4.2 Quantization Does Not Damage Emotion Vectors
All extraction was performed on a 4-bit quantized model. Despite the aggressive compression, the emotion vectors show clean structure: high synonym similarity, clear clustering, stable PCA axes. This is expected because bitsandbytes does not quantize embedding layers, and the analyses (PCA, cosine similarity, clustering) operate on activation vectors in the model's full-precision residual stream, not on quantized weights.
4.3 PC2 Is Not Arousal
Anthropic reported that PC2 corresponds to Russell's arousal dimension. In Gemma4-31B, PC2 instead captures a disposition axis separating hostile/oppositional states from tranquil/reflective ones. This may reflect genuine architectural differences, or it may be an artifact of the different prompt distributions used for story generation. Further work comparing PC2 across models is needed.
4.4 Depth Invariance
The stability of the valence axis across all 11 layers (32–39% variance from layer 5 to 55) is a novel observation. It suggests that emotion representations enter the residual stream early and are maintained rather than constructed through computation. This has implications for steering: if the geometry is uniform across depth, the choice of injection layer may matter less than previously assumed.
5. Limitations
- 4-bit quantization may introduce subtle distortions not captured by our analyses.

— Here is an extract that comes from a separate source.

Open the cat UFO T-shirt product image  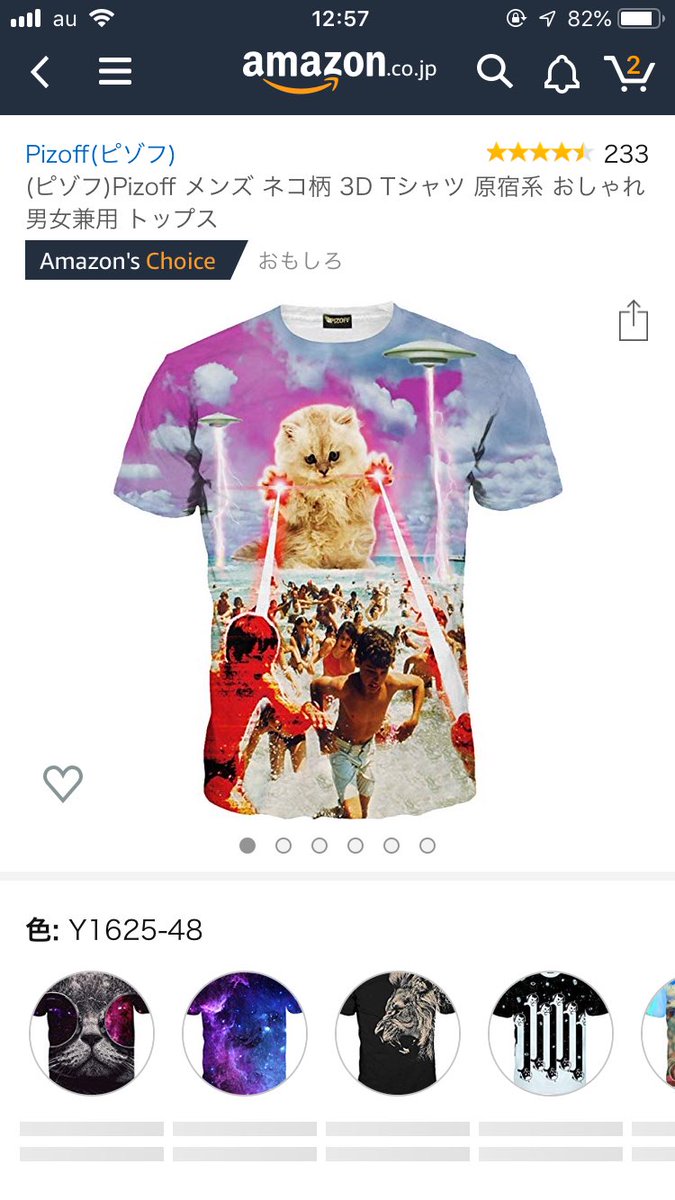[338, 560]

- Stories were generated by a different model (Gemini 2.0 Flash Lite) than the one being studied (Gemma4-31B-it). This follows Anthropic's methodology (they used Claude to generate stories for Claude), but cross-model generation could introduce distributional mismatches.

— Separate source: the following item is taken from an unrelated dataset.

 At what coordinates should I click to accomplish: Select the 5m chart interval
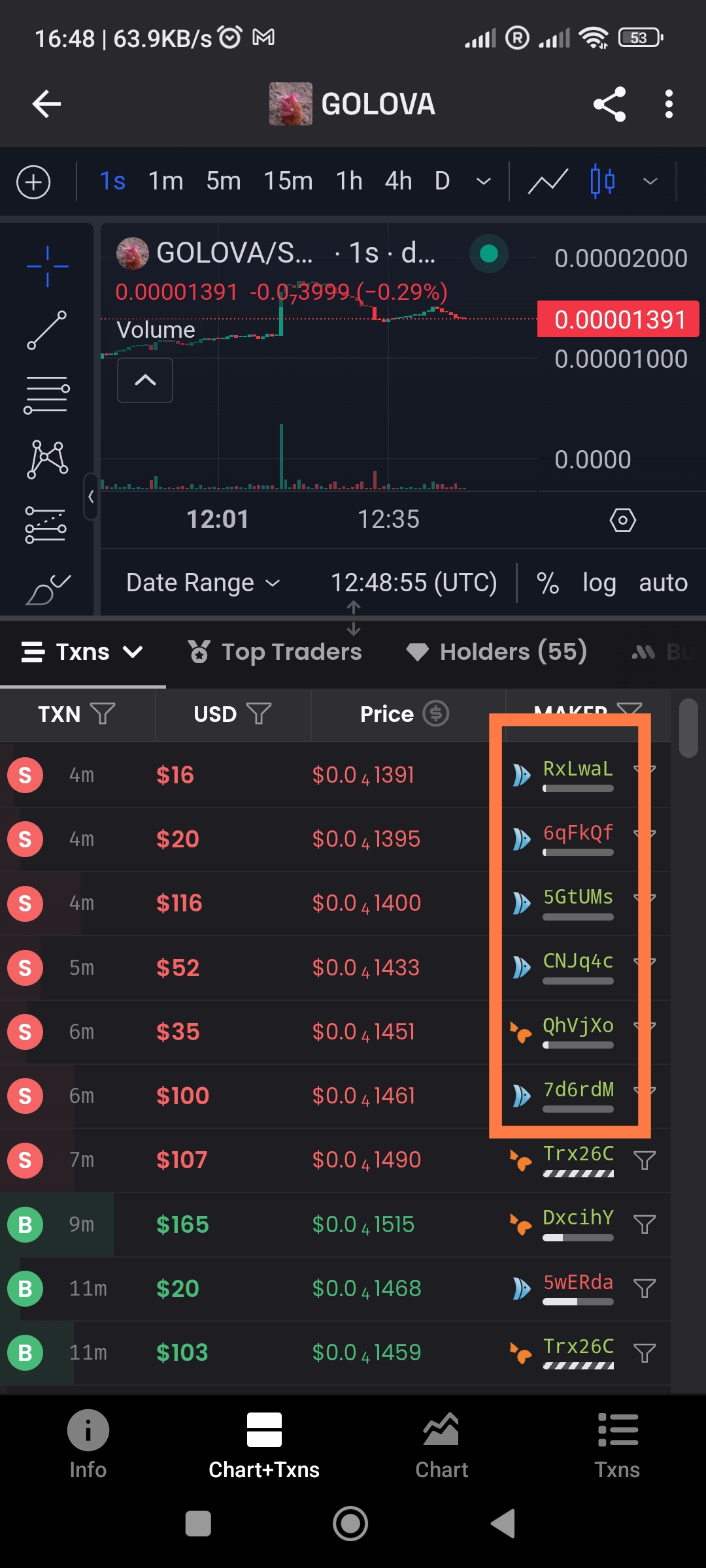coord(223,181)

- Steering experiments used a single scenario. Additional scenarios would provide a fuller picture of causal effects.
- All steering conditions used a single coefficient (0.05). A coefficient sweep would clarify the dose-response relationship.
6. Conclusion
This work provides the first full-scale replication of Anthropic's emotion vector study on an open-weight model. The core findings — valence-dominant PCA, semantic clustering, synonym convergence — generalize to Gemma4-31B, supporting the interpretation that emotion geometry is a convergent property of large language models rather than an architecture-specific artifact. The full dataset, vectors, and code are available at https://huggingface.co/dejanseo/gemotions.
References
- Anthropic, "Emotion Concepts and their Function in a Large Language Model," April 2026.
- Russell, J.A. (1980). A circumplex model of affect. Journal of Personality and Social Psychology, 39(6), 1161–1178.
- Google DeepMind, "Gemma 4 Technical Report," 2026.